Strong Customer Authentication and Transaction Signing
Strong Customer Authentication is a new mandatory requirement for authenticating online payments that will be introduced in Europe on September 14, 2019. It will require payments to be authenticated using at least two of the following three elements:
something you know, such as a password or knowledge-based questions
something you have, such as a mobile device or a physical token
something you are, meaning biometrics, such as face recognition or voice recognition
Most regulations, not just the European SCA, require that for specific sensitive operations, such as money transfers or change of contact details, customers must authenticate with two different authenticators from two different categories. This means that, at any given time, customers must be registered to at least two authentication techniques from two different categories. This requirement leads to a few challenges:
When to register users to additional authenticators
Which authenticators to use
De-registering and re-registering upon request
Authentication levels and when to authenticate users
Transmit provides a full set of authentication services to manage primary login, multi-factor, and step-up authentication across various applications and channels. The platform includes a large set of built-in authenticators such as OTPs, soft tokens, biometric authenticators, and knowledge-based authenticators. In addition, the platform can be used to manage any third-party authenticator or authentication service connected to the Identity Services Hub. Transmit’s authentication services manage the enrollment process for each authenticator and also tasks such as de-enrollment, re-enrollment, and expiry periods. The platform provides flexible ways of defining authentication levels and attaching them to different authenticators and journeys. The platform allows building rules for authentication failures across different authenticators and devices and taking various actions when thresholds are reached. Transmit is FIDO certified and can be used to manage any FIDO authenticator alongside non-FIDO authenticators.
Transaction Signing is often required by various regulations, and overall it is a good practice for non-repudiation and security. Transmit has built-in transaction signing capabilities for multiple use cases such as in-app transaction signing, cross channel transaction signing, and offline transaction signing. In an in-app transaction signing, the sensitive operation is highlighted to the user who needs to approve and authenticate using multiple factors.
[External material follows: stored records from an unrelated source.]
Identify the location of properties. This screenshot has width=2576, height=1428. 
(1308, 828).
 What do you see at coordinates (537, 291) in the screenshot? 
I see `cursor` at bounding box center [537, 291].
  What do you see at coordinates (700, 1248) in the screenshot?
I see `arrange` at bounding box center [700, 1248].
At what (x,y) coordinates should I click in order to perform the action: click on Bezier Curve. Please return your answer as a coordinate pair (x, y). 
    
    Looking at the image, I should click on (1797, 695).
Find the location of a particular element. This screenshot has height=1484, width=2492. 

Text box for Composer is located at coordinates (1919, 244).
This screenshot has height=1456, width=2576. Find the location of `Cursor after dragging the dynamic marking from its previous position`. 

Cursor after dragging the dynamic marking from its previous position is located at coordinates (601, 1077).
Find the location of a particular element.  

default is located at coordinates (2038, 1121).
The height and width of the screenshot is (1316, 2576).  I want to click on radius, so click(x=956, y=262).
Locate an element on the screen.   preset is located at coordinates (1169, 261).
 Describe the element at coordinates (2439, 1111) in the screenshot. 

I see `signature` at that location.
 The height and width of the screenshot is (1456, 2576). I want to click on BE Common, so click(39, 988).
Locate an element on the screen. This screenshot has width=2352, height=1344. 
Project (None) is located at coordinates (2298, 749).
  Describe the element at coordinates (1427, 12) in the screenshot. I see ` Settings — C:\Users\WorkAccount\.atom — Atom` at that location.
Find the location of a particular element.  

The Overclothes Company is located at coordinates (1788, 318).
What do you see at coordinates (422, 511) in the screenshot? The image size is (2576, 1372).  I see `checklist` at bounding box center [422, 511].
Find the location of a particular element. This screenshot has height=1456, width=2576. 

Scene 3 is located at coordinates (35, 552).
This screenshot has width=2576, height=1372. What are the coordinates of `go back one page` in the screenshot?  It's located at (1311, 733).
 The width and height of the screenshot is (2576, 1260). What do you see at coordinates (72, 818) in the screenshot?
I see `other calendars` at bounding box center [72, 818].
Cryptographic keys attached to the relevant authenticators are then used to sign the content of the transaction or operation, and the signature is stored on the server for future proof.
In a cross channel transaction, signing the user starts with one channel, such as a web application or the call center, and then gets a push notification to the mobile device. The transaction or operation is presented on the mobile device, and the user needs to approve and authenticate it. The content is then cryptographically signed using the keys associated with the relevant authenticators.
In an offline transaction, signing the user uses the mobile device to sign content without the need for network connectivity on the mobile device. This is done using various techniques such as scanning a QR code and returning back a code that is derived from the signed content.
Identity Services Hub
Identity is a highly fragmented space with many tools and capabilities from different vendors: biometric authenticators, traditional authenticators, KYC tools, risk and fraud engines, behavioral tools, directories, device security, and more. Integrating each of these services into your systems and applications requires significant ongoing work. This work involves processing input and output from each of these services, building the various user journeys around these services, and dealing with exceptions, failures, and edge cases. With Transmit, this can be avoided. The Transmit Identity Services Hub includes built-in, secure connectors to dozens of third-party identity services, dozens of built-in services, and a flexible, secure plug-in architecture that allows you to add anything and everything. It’s a complete, secure abstraction layer between your applications and the entire identity ecosystem. It’s the only platform capable of securing client-side identity services such as authenticators and KYC tools and also the only platform that doesn’t require writing third-party specific code in your applications.